節食は、「病い知らずで長生きの最高の健康法」 だけでなく、 最高の開運法 でもあることを 南北 は教えてくれている。
しかし豊かになった現在は、世界中どこに行ってもお金さえ出せば、豊かな食を得ることが出来る。
特に日本は、飽食のグルメ花盛りである。
どのテレビ局の番組表を見ても、料理、グルメ番組がない日はないくらいである。
そして、大食い大会を実況し、勝者は英雄視され、タレントとして活躍する者すら出てきている。
こういう人たちを見ていて、特に運が悪いとも、運勢が衰えているとも思えない。むしろ美味を楽しんで、運気隆盛のように見える場合さえ多い。
こんな状況を見ている多くの人たちは 、「節食で運が開けるなんて嘘じゃないか」 と、思うかもしれない。

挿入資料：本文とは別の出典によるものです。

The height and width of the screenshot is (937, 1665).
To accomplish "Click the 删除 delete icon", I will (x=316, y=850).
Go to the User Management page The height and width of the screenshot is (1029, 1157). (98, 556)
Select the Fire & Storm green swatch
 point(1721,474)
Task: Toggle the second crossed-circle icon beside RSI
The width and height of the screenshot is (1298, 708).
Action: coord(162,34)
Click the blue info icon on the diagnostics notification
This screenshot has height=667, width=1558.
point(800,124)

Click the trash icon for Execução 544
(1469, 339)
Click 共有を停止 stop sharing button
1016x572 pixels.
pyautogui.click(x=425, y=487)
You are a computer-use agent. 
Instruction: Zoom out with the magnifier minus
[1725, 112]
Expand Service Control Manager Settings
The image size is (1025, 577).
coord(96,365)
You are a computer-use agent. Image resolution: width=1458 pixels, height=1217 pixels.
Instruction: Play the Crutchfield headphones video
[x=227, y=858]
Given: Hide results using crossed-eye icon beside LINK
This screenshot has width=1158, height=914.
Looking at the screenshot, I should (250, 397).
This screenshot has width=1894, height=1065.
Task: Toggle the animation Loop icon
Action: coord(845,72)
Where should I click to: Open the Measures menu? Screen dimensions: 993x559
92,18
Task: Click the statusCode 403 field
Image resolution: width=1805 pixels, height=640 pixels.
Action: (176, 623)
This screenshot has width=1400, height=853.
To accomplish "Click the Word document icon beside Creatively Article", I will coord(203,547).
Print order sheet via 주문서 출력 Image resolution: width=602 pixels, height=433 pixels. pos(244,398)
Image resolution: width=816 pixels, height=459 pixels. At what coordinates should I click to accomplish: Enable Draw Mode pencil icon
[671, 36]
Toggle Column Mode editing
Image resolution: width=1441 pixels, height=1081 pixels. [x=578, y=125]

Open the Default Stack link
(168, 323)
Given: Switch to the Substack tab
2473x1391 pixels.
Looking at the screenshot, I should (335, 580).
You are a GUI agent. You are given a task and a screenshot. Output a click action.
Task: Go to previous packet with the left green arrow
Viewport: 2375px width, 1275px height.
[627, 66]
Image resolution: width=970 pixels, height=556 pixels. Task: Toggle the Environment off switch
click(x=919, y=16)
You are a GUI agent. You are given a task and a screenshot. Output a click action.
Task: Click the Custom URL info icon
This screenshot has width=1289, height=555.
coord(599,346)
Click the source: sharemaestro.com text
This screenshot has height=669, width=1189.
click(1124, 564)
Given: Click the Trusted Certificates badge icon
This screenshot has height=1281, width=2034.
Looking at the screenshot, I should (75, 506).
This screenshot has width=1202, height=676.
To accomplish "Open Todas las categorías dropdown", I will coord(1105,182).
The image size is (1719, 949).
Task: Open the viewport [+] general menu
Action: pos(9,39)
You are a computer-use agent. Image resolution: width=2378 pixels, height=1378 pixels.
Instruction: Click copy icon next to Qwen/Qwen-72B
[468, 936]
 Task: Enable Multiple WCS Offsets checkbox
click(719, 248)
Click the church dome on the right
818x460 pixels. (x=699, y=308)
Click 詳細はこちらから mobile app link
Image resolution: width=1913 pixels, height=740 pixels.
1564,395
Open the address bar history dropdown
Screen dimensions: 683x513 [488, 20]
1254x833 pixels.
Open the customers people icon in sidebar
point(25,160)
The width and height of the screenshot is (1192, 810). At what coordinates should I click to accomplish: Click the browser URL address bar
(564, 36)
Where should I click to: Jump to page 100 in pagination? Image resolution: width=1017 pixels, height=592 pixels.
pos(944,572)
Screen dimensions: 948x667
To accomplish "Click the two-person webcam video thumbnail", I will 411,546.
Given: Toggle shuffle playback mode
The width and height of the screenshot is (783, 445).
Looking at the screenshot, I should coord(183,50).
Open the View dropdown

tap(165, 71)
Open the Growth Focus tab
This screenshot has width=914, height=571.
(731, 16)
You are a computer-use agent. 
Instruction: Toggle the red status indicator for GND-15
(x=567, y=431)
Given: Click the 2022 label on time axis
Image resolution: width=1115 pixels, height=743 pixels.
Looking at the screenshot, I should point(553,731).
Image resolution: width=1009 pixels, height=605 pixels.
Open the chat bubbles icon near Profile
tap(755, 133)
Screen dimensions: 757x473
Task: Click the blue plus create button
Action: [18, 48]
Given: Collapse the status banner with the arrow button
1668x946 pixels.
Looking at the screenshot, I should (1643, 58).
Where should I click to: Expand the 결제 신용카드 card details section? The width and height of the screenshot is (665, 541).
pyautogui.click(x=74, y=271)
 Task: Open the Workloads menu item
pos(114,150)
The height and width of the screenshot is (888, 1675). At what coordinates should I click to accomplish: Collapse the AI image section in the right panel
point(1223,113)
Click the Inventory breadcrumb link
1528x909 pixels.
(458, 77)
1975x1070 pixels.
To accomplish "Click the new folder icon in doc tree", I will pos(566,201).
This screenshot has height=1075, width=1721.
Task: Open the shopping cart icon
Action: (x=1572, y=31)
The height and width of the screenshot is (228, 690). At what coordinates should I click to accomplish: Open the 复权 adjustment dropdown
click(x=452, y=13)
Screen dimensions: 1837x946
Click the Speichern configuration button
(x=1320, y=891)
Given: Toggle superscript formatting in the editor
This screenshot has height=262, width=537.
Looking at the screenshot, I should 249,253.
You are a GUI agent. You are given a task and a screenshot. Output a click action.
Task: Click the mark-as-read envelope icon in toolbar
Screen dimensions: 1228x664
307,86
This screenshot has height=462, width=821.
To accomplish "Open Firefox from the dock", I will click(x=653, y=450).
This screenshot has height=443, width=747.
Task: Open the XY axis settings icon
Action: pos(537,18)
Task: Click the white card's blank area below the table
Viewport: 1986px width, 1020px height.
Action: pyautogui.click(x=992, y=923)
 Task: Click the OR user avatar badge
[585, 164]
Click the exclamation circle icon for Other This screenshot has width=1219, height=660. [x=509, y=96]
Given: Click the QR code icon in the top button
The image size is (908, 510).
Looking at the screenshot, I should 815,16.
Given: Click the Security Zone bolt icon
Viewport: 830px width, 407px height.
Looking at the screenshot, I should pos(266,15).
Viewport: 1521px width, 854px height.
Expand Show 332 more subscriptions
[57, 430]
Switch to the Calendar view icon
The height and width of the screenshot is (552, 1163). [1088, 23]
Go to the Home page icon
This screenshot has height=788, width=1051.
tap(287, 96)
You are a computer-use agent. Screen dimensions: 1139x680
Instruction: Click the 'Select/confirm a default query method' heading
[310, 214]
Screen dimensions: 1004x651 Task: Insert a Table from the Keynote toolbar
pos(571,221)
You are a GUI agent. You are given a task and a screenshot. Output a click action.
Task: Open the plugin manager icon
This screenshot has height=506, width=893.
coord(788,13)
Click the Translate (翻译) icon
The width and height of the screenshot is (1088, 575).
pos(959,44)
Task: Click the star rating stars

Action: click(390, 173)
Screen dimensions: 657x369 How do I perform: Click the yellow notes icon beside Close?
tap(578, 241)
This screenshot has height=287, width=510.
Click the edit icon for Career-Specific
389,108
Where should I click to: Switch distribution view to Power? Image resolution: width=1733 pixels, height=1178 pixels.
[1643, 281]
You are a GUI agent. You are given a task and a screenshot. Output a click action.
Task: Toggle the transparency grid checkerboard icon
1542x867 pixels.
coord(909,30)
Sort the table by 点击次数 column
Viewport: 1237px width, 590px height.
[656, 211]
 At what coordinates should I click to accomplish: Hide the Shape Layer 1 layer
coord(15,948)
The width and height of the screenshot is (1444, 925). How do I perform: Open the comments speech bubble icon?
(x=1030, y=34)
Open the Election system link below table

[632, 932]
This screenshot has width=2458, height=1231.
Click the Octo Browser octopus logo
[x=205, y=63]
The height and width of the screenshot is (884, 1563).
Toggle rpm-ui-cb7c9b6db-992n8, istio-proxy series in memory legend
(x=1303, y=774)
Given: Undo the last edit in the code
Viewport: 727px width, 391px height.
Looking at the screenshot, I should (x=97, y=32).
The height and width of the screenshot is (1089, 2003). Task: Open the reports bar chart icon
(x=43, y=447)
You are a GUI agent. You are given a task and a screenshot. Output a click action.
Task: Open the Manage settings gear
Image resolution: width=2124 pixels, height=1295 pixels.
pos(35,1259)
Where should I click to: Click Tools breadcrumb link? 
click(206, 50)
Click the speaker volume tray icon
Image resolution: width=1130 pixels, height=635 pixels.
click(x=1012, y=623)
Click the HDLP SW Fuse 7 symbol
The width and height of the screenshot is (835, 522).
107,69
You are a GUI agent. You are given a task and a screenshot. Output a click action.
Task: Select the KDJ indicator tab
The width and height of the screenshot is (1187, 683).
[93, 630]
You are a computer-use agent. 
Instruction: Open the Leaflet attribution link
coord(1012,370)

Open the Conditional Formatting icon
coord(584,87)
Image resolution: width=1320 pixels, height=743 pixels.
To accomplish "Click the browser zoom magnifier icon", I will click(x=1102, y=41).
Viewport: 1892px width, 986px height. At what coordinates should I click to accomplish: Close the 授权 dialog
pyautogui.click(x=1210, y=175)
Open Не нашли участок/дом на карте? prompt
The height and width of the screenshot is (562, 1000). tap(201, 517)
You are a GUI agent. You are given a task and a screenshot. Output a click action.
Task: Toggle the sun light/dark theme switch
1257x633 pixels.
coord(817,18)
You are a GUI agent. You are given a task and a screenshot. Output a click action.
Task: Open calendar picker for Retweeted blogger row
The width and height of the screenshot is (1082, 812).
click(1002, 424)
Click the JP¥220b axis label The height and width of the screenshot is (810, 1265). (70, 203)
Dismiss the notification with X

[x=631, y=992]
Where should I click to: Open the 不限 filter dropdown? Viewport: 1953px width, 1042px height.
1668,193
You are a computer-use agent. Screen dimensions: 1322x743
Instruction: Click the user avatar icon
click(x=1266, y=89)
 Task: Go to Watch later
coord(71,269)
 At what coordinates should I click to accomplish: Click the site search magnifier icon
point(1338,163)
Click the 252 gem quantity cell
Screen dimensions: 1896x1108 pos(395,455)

しかし、今日・明日の短いスパンではなく、長い目で見ていただきたい。
必ず、必ず、差が出てきて影響が及んでくるはずである。
本人に及ばなくても、その家庭に、親族に、やがては民族、即ち国家に及んでこよう。
日本は、そういう意味から、実に危険な状態 にある。
いや、 世界が既に非常に危険な状態 にあるのかもしれない。
原油の奪い合いが、拝金主義の現代の投資家の対象になって久しい。
原油価格の異常な上昇は、 植物から燃料を採取する事業を誕生させ 、そこにまた、投資家の 資金のサイクル を生じさせ、食糧危機を更に悪化させるばかりか、 環境問題、温暖化進行を加速させている。
この 悪のスパイラル は、地球温暖化を加速させ、急激な食糧不足を生み、やがて民族や国家の貧富の差を更に広げ、 紛争や戦争を、 必ず引き起こすであろう。
人類の生存を脅かしているこの現象の根っこは 、「生を食せねば生きられぬ」、 人間という動物の 、「食に対する感謝」 と、そこから発生する 「節食」 という人間にとって、地球上で 最も基本的なル-ルを 無視 したところにあると私は思う。
今日の世界(人間界)は、実に危ない方向に動いていて、「ある日突然」のカウントダウンが始まっているのは確かである。
それを防ぐために私達は、まず 「 飽食」 を慎まなくてはならない。
そして、水野南北の示した 「節食」 こそ、その基本である事を、気づくべきであろう。